= Sue Field =

English Anglican priest

Susan Elizabeth Field (born 10 May 1959) is an English Anglican priest and former Archdeacon Pastor (and Archdeacon of Coventry) in the Diocese of Coventry from 18 March 2018 resigning in January 2023.

Field was educated at King Edward VI High School for Girls, Birmingham and the University of York. She taught maths at Queensbridge School for three years. She studied for the priesthood at Queen's College, Birmingham. She was ordained deacon in 1987; and priest in 1994. After a curacy in Coleshill, Warwickshire she was the Chaplain at Loughborough University from 1991 to 1998. She was Team Vicar of Loughborough from 1998 until 2014; and Vicar of Nanpantan from 2014 until her appointment as Archdeacon Pastor. During her time in Loughborough, she also held other senior leadership posts.

On 4 January 2023, Field accepted a Penalty by Consent and resigned her role as Archdeacon as the result of a complaint under a Clergy Discipline Measure. ("Conduct unbecoming & inappropriate to the office and work of a clerk in Holy Orders").

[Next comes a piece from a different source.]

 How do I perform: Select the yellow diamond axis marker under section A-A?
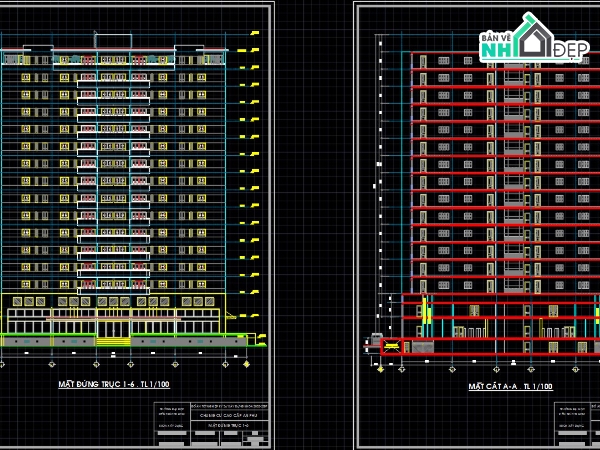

An injunction was also taken out against her.

In April 2023, The Bishop of Leicester appointed Rev. Sue Field to be Team Rector of the Ashby-de-la-Zouch and Breedon on the Hill Team Ministry in the Leicester Diocese. Her service of institution and induction took place on 10 May 2023 at St Helen's Church, Ashby-de-la-Zouch and was conducted by the Bishop of Loughborough, The Right Reverend Saju Muthalaly.